According to Adibe, as a result of this failure to clearly define hate speech in a manner that distinguishes it from offensive speech, the bill is being criticised as capable of giving agents of the government and public officials in general the cover to attack Nigerians whose opinion or criticism of government officials and policies they find offensive.
Other critics such as director of the International Press Centre, Lanre Arogundade, considers the bill as a waste of Nigeria’s resources, and a duplication of already existing laws.
Speaking in an interview with Arise TV, Mr. Arogundade said, “the fact that our senate wants to establish a national commission for the prohibition of whatever they call hate speech, and my first instinct would be to say that this will be an absolute waste of public resources,” asking that Nigeria’s national broadcasting policy be amended instead in such a way as to accommodate the regulation of the internet and social media use.
During a courtesy visit to the Minister of Information and Culture, Mohammed, the Nigeria Union of Journalists ( NUJ), the umbrella body for journalists in Nigeria, in an address by its president, Chris Isiguzo, stated that “the NUJ will not support this bill which if ultimately passed could be used to silence the media and perceived political opponents.”
The general outcry against the bill is the death sentence attached to it. Both the UN and the United Kingdom have opposed the inclusion of the death penalty. So, a provision in the bill was made for death sentence by hanging for any person found guilty of hate speech that results in the death of another person. Justification for this criticism has its root in the argument that the promoters of the bill failed to clearly define hate speech.

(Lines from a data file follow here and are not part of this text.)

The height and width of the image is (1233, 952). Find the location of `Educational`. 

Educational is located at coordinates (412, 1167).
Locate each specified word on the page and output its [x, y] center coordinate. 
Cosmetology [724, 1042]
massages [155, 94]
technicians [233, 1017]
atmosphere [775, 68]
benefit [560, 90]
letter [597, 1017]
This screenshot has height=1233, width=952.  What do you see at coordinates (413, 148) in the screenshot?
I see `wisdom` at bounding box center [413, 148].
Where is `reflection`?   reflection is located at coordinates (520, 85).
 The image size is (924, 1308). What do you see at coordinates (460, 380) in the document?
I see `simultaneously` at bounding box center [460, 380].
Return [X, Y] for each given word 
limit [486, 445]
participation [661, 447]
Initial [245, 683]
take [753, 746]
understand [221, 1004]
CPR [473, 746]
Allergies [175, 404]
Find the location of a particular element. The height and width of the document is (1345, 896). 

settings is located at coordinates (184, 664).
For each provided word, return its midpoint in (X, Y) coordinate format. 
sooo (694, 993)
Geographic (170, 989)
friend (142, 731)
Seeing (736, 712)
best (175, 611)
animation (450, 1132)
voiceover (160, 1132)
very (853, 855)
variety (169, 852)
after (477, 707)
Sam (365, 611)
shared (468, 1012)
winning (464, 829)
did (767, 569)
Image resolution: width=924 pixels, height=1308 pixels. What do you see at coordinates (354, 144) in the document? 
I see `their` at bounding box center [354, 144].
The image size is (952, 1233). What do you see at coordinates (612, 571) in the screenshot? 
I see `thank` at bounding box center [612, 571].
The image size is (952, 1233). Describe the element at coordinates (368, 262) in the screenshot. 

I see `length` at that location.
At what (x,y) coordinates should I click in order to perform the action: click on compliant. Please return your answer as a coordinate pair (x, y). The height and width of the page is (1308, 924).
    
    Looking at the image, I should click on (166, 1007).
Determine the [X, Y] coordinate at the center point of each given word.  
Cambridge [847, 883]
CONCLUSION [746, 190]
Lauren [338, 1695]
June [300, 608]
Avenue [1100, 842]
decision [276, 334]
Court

Also, the critics are of the opinion that the provision for death sentence should be removed from the bill, proposing other measures to curb the menace. Rather than condemning hate speech merchants to death, the burden should be placed on the social media platforms used in expressing hate speech. Focus should be on self- regulation by social media platforms, the adoption of codes of conduct accompanied by sanctions for non- compliance. Adibe in his opinion published by the Brookings Institution, suggests that a list of what constitutes hate and offensive speeches be incorporated by media organisations as “part of good journalistic practice”, with sanctions imposed on erring organisations.
The European Commission against Racism and Intolerance ( ECRI), while acknowledging hate speech as an extreme form of intolerance which contributes to hate crime, believes that “criminal sanctions should be used as a measure of last resort”, and that “a balance must be kept between fighting hate speech on the one hand, and safeguarding freedom of speech on the other.” According to the organisation, restrictions on hate speech should not be misused to suppress criticism of official policies, political opposition or religious beliefs.